In the following January, Hayne again called at Keppel Street, and announced to Mrs. Foote that he seriously desired to be united in marriage to her daughter. Mrs. Foote informed him that Maria was engaged to be married to Colonel Berkeley, and that her daughter could not listen to his suit unless the Colonel failed to fulfil his promise. Hayne then said that he was about to go into the country, and asked permission to escort Mrs. and Miss Foote to the opera, and to tender to them his private box. To this the lady consented. As it happened, Colonel Berkeley with a Mr. Manse happened to be in the pit that evening, and the Colonel at once dispatched his friend to the box to request Hayne to speak with him in the pit. When the young buck came to him, Berkeley asked him for an explanation of his conduct with respect to Miss Foote, and desired a meeting on the following day. When they met the Colonel disclosed to Hayne everything relative to his connexion with Maria Foote, and told him that he was the father by her of two children. On hearing this Mr. Hayne at once wrote to the lady to withdraw his proposal of marriage. She, in reply, requested an interview with him in order to explain the circumstances. This took place at Marlborough in the presence of Mrs. Foote. The young man (he was aged only twenty-two) was moved by her sad story, and on his return to town found that his flame had not been quenched by the revelation. So he penned a letter to Maria, stating that his feelings remained unaltered, and begging her to marry him. After some negotiation she agreed to this, and at Hayne’s advice the children were sent to Colonel Berkeley, who had asked for them.

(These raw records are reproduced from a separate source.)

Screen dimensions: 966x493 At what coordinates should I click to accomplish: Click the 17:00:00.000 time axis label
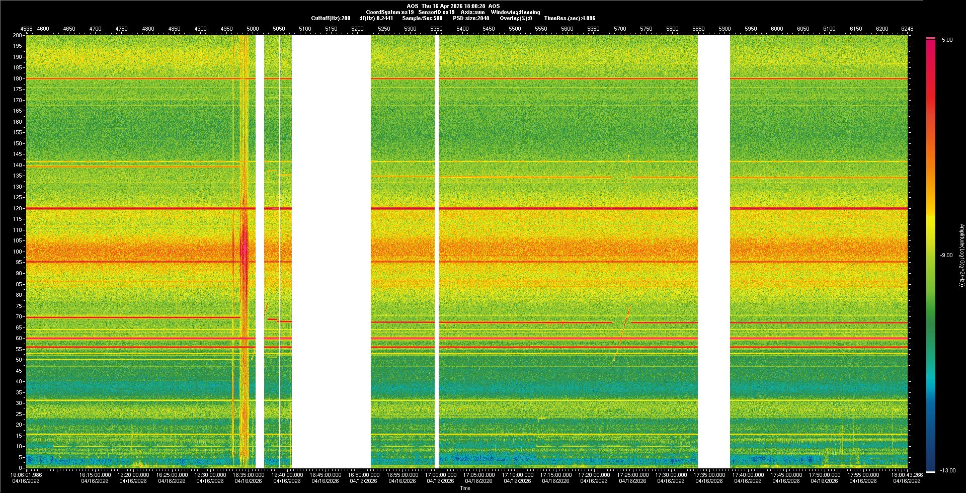coord(441,474)

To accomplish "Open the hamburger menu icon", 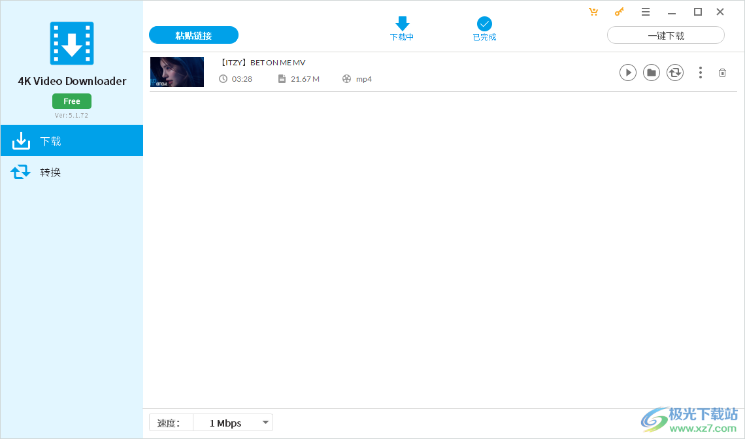I will click(646, 11).
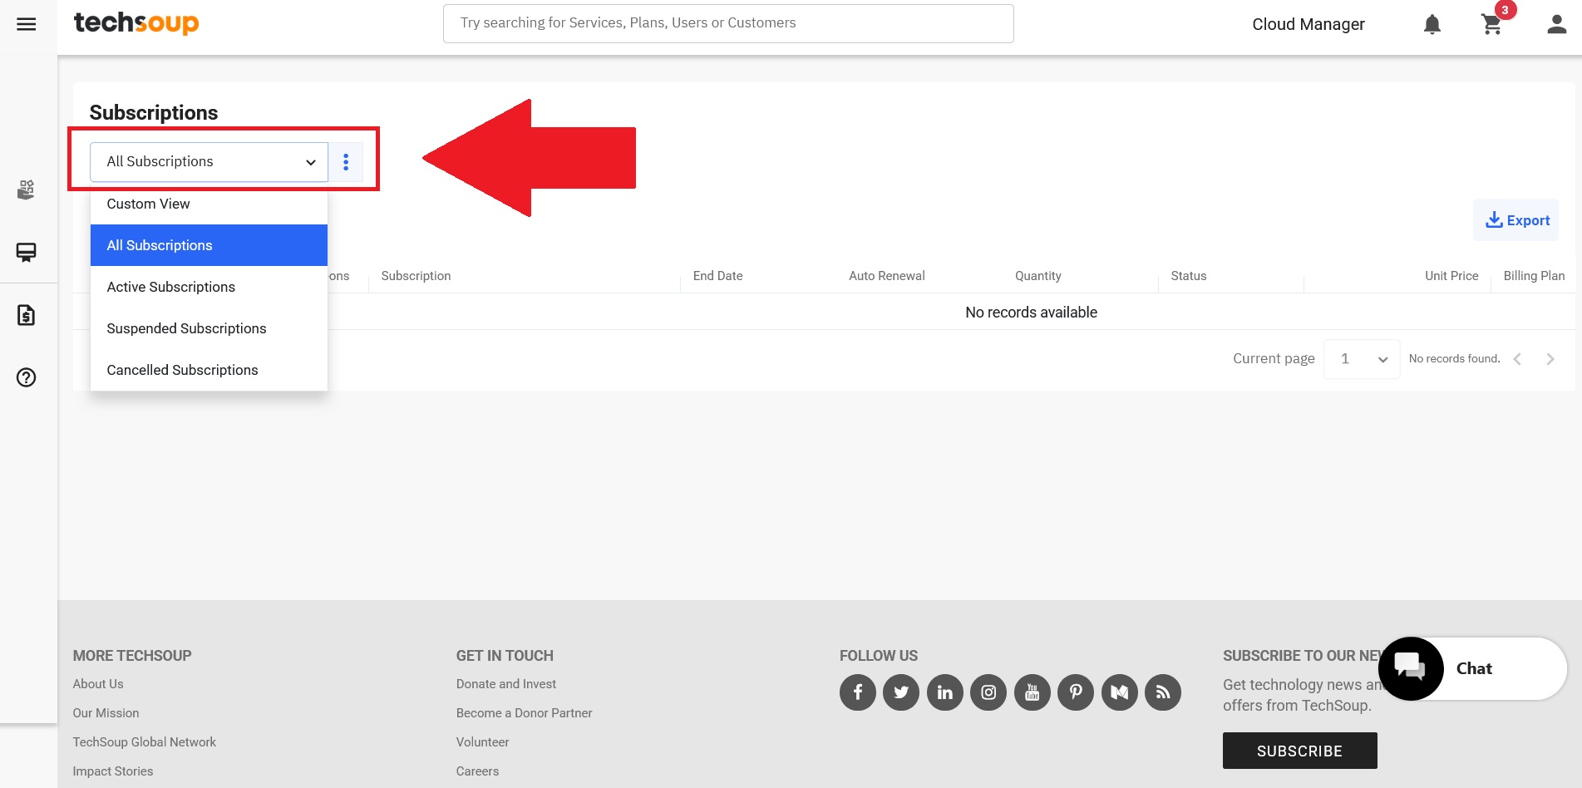The image size is (1582, 788).
Task: Go to next page arrow
Action: click(x=1550, y=359)
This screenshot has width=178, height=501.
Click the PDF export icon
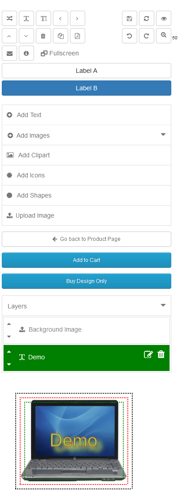(x=77, y=36)
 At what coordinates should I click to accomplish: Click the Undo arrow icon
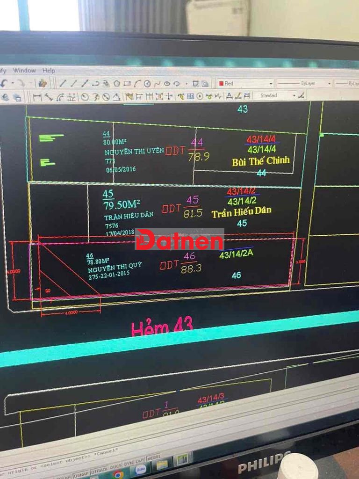[4, 83]
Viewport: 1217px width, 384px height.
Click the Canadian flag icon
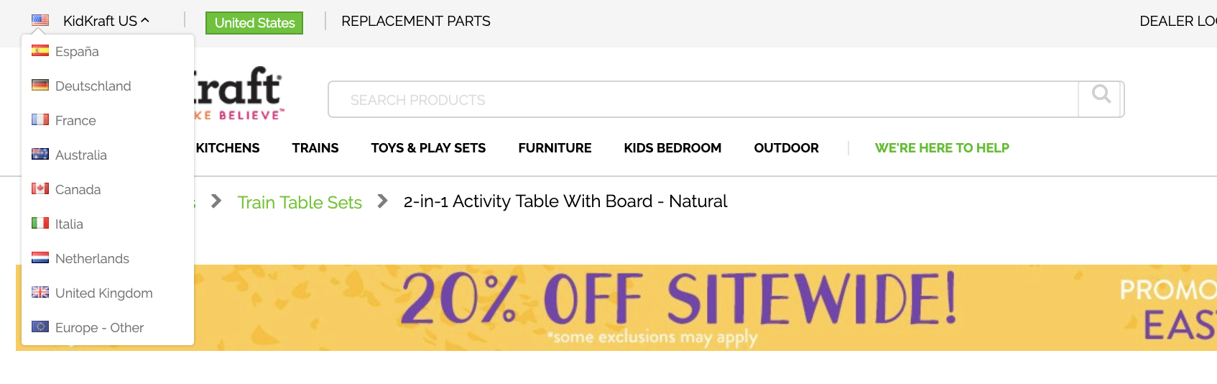pyautogui.click(x=40, y=189)
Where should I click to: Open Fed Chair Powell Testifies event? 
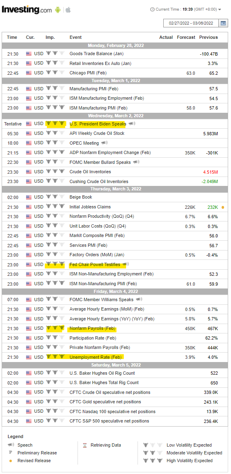95,264
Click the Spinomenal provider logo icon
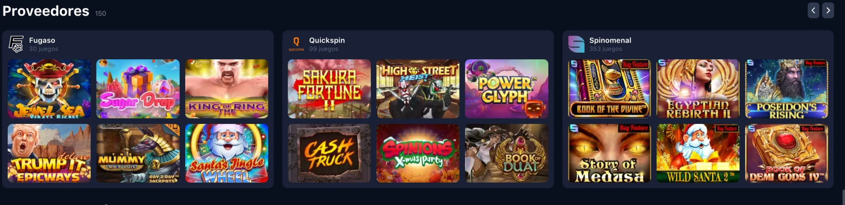Screen dimensions: 845x205 (576, 44)
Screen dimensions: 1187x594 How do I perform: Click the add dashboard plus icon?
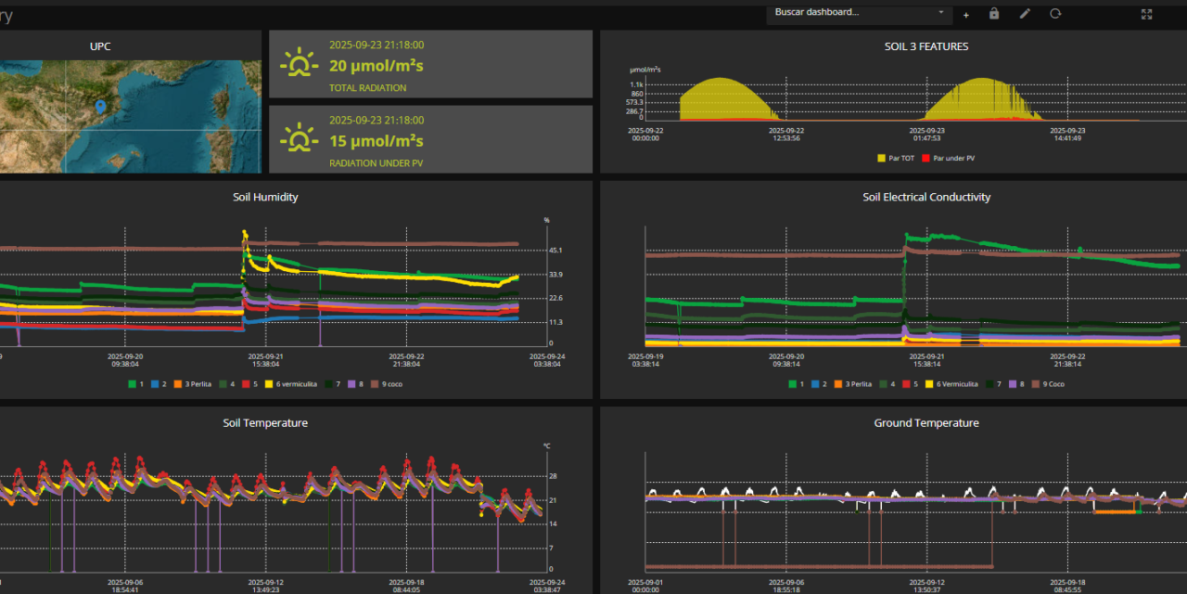(966, 15)
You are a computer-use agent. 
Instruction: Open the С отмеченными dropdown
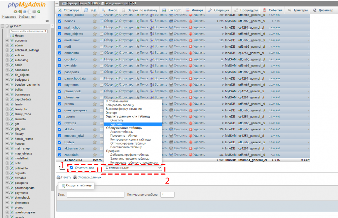point(133,168)
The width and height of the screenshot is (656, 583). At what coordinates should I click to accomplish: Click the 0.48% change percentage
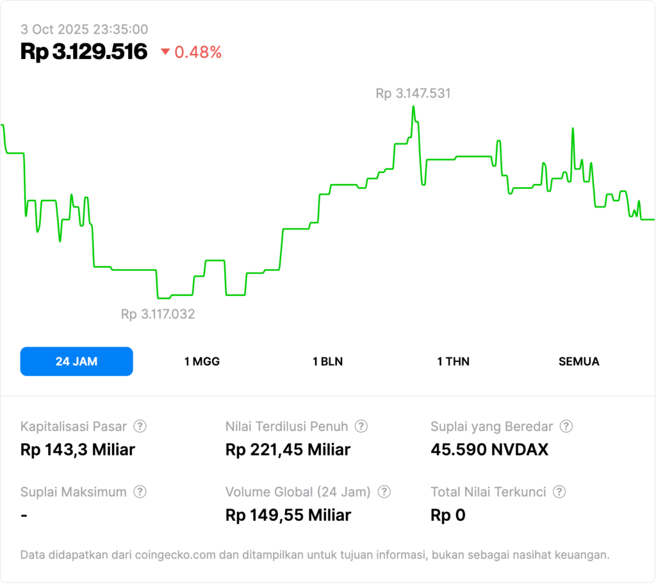pyautogui.click(x=198, y=53)
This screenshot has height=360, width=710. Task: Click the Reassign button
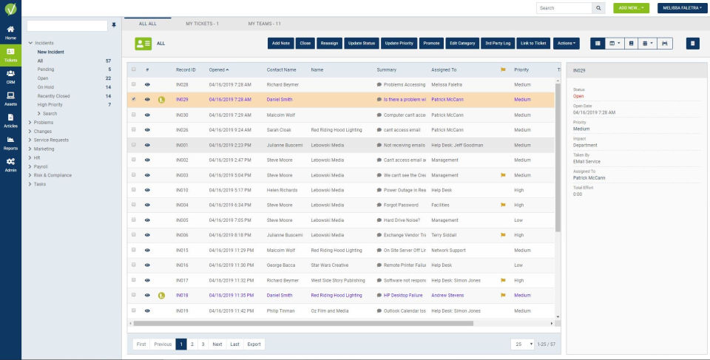[x=329, y=44]
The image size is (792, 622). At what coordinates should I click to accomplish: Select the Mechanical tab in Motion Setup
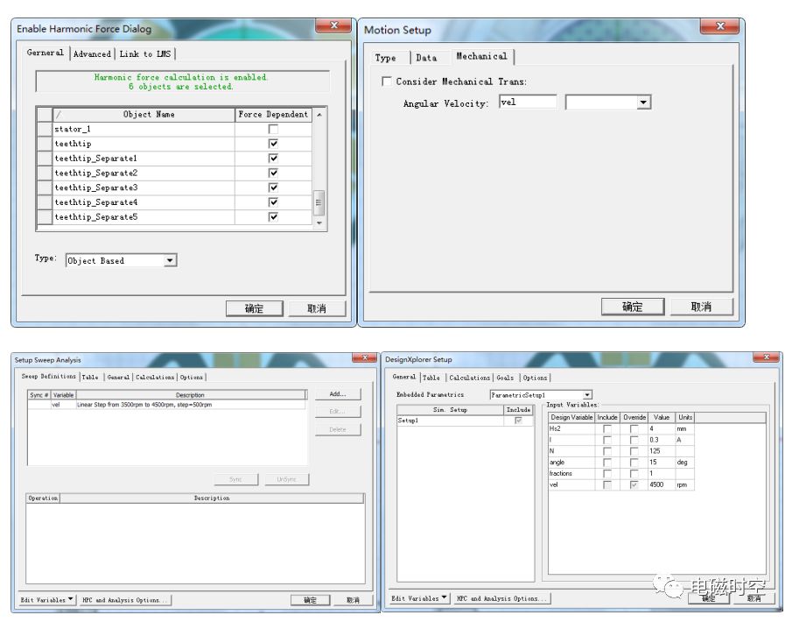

Hayne proposed to settle £40,000 on Miss Foote, for himself and her to receive the dividends during their joint lives, and after the death of the survivor of them, to be distributed equally among the children of the marriage, if any; and if, at the death of Mr. Hayne, his wife should survive him, but have no children, then £20,000 was to become the absolute property of the widow. The day for the wedding was fixed to take place on the ensuing 4th September, and “May God strike me dead,” asseverated the young man, “if ever I consent to separate myself from you, dearest Maria.”